El aprendizaje digital no llegara a todos, y no es solo una cuestión de acceso a los dispositivos. Si un estudiante no sabe cómo aprender por su cuenta, si no sabe cómo administrar su tiempo, si no tiene ninguna motivación intrínseca, y si además las familias tienen necesidades básicas que atender, la posibilidad de exclusión es muy grande. Para que las escuelas tengan éxito, los maestros también necesitarán acceso a capacitación y apoyo en el uso de plataformas de aprendizaje digitales.

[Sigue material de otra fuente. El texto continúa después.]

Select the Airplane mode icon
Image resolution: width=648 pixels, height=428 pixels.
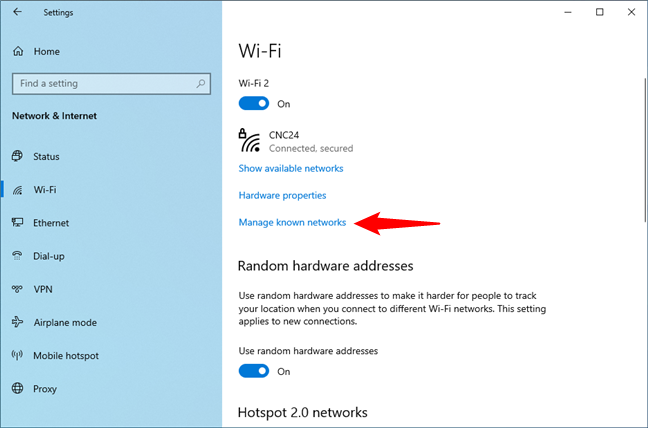[x=18, y=322]
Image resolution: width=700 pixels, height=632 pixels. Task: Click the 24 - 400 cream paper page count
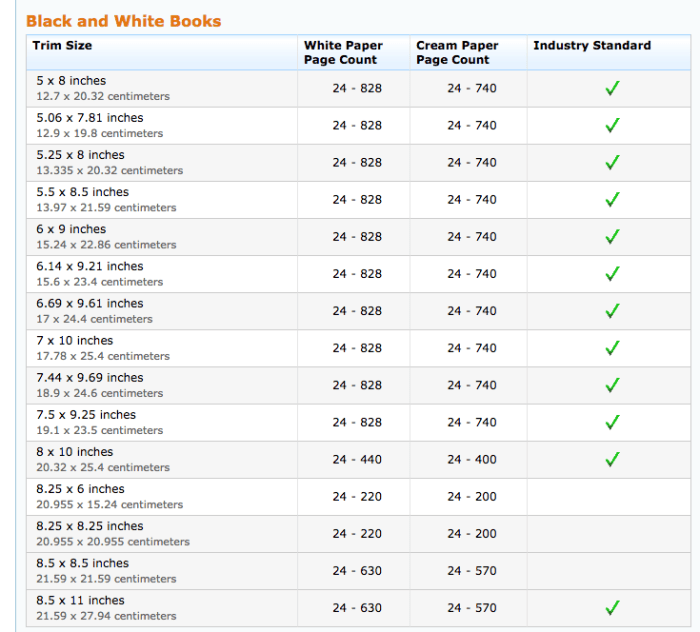(472, 459)
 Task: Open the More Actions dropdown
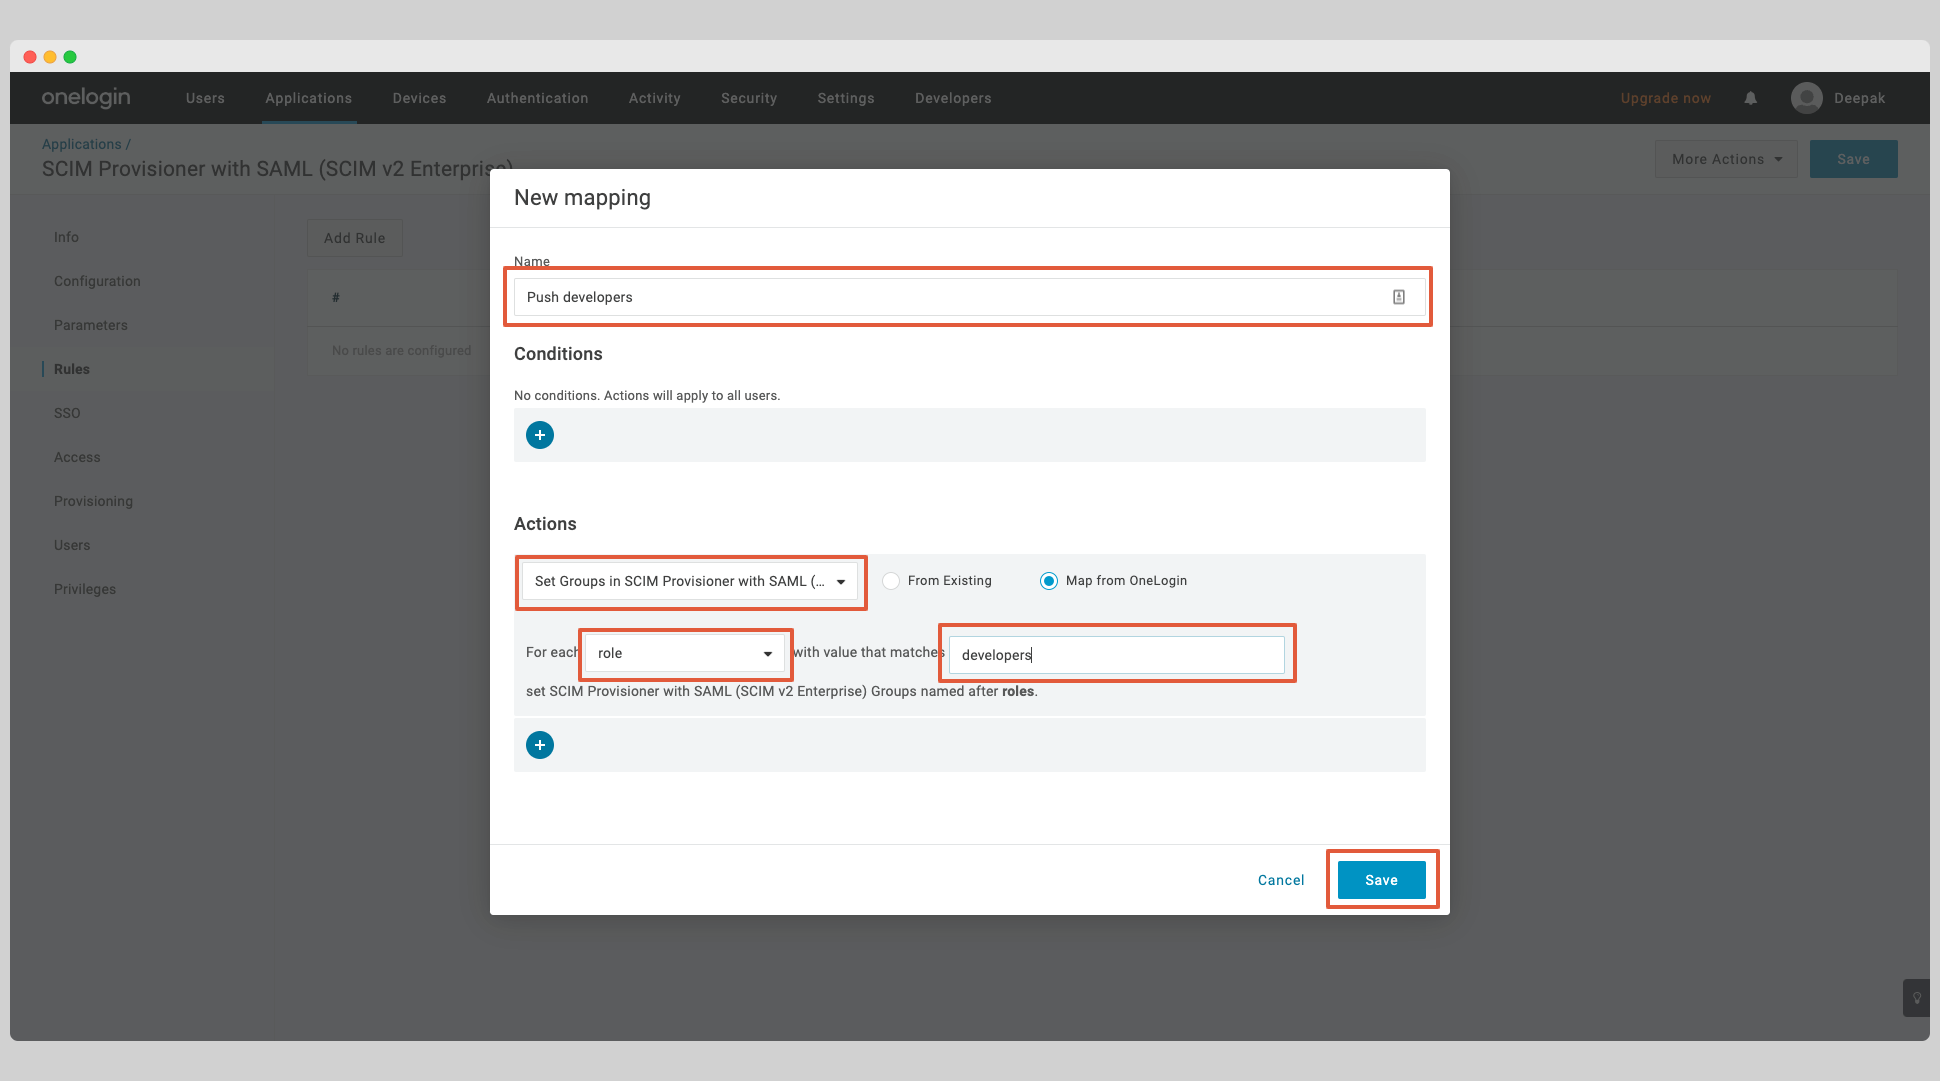point(1725,158)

"¿Qué podemos hacer para hacer que los maestros se alfabeticen digitalmente en el menor tiempo posible? ¿Qué podemos hacer para que los estudiantes de los sectores menos favorecidos tengan acceso a Internet? ¿deberíamos generar mejores compensaciones para docentes e incorporar a profesionales interesados y capacitados en la educación a distancia?


De hecho, la pandemia ha despertado interés en muchas personas respecto a los desafíos de la enseñanza y ha centrado cierta atención en otra brecha de equidad: la remuneración de los maestros.

Es necesario aumentar el acceso a recursos educativos gratuitos en línea y plataformas de aprendizaje digital para maestros y estudiantes. Para que las escuelas tengan éxito, los maestros también necesitarán acceso a capacitación y apoyo.

En un momento en que los Colegios necesitan adaptar la forma en que enseñan, los Colegios públicos deben continuar con su apoyo en la alimentación y soporte emocional. Las escuelas son no solo instituciones de aprendizaje, sino que son instituciones de soporte, alimentación y apoyo a sectores marginados, sobre todo en las escuelas rurales y los maestros que trabajan en ellas.


El coronavirus ofrece la oportunidad de ver claramente todo lo que se les pide a los maestros que hagan. Eso incluye cumplir con los requisitos del Minedu y sus estándares, implementar las prioridades, dominar las nuevas plataformas tecnológicas y cuidar el bienestar físico y emocional de sus estudiantes.


Si a esto aunamos la muy posible recesión, debemos sumar esfuerzos para despertar en maestros y profesionales talentos y habilidades para enfrentar con éxito los nuevos desafíos de la enseñanza y el aprendizaje. Así mismo, si consideramos el rol central que tendrán los maestros en la reconstrucción y rediseño de los nuevos sistemas educativos, deberíamos centrar los recursos en la gran brecha de la equidad: la remuneración de los maestros.